“When a man dies, he does not just die of the disease he has – he dies of his whole life,” said the philosopher. And now, from Britain, Dr. Alastair U. Mackinnon offers evidence to show that, with heart disease at least, that old proverb is true.
Writing in the Journal of the Royal College of General Practitioners, Mackinnon showed that the “anguished inner life of a patient” can be a prime factor in coronary thrombosis. For more than three and a half years, he took photographs of all the coronary disease patients who visited the outpatient clinic at the General Infirmary at Leeds. He also interviewed some 70 patients.

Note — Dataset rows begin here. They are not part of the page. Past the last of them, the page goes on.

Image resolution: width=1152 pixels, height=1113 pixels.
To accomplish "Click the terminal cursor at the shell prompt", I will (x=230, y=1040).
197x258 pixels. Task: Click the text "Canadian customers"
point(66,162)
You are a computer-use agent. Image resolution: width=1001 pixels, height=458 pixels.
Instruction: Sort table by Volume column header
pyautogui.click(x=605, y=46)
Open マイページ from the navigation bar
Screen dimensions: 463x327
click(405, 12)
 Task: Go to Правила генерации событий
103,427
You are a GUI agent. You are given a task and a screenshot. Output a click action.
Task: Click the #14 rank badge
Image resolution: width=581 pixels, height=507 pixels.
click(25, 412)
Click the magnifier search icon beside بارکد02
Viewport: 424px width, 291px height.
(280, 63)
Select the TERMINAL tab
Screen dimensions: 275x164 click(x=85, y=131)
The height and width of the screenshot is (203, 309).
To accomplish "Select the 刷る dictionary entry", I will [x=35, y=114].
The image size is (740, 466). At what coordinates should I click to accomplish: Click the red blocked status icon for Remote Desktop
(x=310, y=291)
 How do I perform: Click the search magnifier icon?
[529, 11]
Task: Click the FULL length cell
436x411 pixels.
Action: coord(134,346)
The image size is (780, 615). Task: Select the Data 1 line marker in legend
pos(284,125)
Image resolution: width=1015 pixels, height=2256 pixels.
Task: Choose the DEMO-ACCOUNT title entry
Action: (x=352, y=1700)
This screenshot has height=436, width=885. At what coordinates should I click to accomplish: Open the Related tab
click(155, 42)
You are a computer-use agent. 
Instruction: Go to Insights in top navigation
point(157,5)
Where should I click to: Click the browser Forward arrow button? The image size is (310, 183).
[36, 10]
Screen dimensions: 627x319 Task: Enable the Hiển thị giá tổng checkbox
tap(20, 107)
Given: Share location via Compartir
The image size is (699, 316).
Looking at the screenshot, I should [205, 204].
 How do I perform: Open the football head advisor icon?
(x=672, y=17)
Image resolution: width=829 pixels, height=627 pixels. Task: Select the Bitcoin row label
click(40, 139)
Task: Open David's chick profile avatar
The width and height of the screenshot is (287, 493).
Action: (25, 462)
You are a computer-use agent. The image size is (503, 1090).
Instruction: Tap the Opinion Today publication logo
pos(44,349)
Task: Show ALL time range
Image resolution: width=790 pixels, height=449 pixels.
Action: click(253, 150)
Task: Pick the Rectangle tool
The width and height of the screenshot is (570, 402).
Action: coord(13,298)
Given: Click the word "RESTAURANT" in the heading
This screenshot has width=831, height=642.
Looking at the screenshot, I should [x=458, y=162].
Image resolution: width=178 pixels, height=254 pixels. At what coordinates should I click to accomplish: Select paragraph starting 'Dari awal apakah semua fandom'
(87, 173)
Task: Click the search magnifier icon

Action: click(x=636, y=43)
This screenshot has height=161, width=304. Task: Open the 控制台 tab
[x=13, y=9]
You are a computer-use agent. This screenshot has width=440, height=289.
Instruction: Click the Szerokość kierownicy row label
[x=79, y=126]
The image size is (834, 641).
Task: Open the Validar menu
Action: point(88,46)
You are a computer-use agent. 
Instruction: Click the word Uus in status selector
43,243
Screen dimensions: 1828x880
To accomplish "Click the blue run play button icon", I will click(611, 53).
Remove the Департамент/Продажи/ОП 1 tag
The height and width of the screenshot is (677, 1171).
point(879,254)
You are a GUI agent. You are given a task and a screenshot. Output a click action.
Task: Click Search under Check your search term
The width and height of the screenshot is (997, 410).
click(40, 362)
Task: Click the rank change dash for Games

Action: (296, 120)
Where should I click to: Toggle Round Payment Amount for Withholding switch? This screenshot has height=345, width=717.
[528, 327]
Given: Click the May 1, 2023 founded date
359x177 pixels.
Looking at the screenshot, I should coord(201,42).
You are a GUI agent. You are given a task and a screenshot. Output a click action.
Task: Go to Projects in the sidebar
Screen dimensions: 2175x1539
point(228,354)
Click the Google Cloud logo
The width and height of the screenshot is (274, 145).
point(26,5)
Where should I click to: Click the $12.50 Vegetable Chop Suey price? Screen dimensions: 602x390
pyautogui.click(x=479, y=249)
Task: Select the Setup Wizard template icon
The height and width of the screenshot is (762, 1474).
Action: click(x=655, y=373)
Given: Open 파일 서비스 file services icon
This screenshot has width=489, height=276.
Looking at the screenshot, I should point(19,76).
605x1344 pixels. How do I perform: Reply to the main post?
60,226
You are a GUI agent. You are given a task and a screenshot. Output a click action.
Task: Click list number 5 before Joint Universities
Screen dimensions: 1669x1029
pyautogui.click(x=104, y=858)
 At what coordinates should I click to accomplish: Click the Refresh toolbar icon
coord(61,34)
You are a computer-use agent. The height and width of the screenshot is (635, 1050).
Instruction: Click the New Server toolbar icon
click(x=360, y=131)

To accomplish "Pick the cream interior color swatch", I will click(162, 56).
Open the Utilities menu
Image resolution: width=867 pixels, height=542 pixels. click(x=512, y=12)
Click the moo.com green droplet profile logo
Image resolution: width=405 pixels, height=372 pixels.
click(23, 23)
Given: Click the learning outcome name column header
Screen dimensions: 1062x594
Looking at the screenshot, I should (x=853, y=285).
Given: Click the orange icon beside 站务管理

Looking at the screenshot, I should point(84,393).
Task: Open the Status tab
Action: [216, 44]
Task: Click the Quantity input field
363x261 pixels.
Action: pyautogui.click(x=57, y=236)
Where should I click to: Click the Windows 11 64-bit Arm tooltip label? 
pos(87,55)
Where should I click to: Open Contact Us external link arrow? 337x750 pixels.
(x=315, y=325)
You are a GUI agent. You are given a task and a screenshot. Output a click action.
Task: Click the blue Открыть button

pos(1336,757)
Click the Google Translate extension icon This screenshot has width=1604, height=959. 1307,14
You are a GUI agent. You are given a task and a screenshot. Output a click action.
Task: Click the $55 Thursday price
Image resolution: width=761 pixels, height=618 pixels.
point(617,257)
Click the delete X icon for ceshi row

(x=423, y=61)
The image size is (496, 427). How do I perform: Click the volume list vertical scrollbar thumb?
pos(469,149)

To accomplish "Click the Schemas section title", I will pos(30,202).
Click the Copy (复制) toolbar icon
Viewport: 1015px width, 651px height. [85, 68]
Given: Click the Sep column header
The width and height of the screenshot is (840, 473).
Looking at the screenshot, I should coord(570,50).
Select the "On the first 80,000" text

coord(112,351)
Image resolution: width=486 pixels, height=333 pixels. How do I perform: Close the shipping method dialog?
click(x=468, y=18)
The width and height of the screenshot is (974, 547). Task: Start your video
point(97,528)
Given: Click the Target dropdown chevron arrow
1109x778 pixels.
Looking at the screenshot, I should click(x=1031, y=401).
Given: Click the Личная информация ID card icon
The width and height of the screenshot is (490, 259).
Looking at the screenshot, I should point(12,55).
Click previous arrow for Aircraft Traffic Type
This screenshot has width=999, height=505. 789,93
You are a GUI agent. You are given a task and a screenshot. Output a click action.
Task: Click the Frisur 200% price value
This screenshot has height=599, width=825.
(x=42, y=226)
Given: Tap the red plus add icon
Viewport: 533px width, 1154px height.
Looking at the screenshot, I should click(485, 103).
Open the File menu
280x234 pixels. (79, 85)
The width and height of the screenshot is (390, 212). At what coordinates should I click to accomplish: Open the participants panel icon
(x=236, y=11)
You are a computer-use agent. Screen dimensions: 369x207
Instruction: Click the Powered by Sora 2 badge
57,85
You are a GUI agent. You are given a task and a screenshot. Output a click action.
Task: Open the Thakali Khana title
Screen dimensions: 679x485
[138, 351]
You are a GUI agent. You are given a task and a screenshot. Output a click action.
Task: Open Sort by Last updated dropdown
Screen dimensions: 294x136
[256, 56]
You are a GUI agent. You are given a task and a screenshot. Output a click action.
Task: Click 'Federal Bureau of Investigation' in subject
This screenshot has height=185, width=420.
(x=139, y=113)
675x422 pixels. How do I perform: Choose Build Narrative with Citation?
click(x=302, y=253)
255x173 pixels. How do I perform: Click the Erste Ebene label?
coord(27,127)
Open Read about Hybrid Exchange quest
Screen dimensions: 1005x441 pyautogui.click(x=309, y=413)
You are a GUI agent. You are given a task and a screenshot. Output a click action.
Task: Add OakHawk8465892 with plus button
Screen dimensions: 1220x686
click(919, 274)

Dr. Mackinnon came up with shocking evidence that heart disease is often the final stage of emotional problems. In more than half of the photographs he took, severe tension was obvious. Interviews showed that the lives of the coronary victims were hectic – they lived at fast pace and were under emotional turmoil.
Some of the younger men worked 60 hours or more a week. About 25 percent held down two jobs. The emotional pressure such a schedule causes apparently produces biological and pathologic changes in the blood and the blood vessels. Any incident which produces severe emotional stress at this time can trigger a heart attack and perhaps death.
What’s The Best Age To Have A Heart Attack? Certainly, not when you’re young, reports Fitness for Living.
A 15-year study by the National Academy of Sciences reveals that the younger man who suffers a heart attack undergoes more severe cardiac damage, and is more likely to die suddenly or within the first 24 hours than is the man in his 40’s or 50’s.
The one advantage the younger men have: if they survive the first year, a slightly larger proportion of them continue to live for 15 years than do the older men.
Discovering Potential Heart Victims. Col. Loren F. Parmley of Walter Reed Army Medical Center claims that an electrocardiogram taken after moderate exercise may be able to pinpoint potential heart victims. Electronic squibbles on the “EKG” chart indicate that the heart wasn’t receiving enough oxygen, a malfunction called ischemia.
Tests have shown that people with ischemia have high percentage of developing coronary artery disease.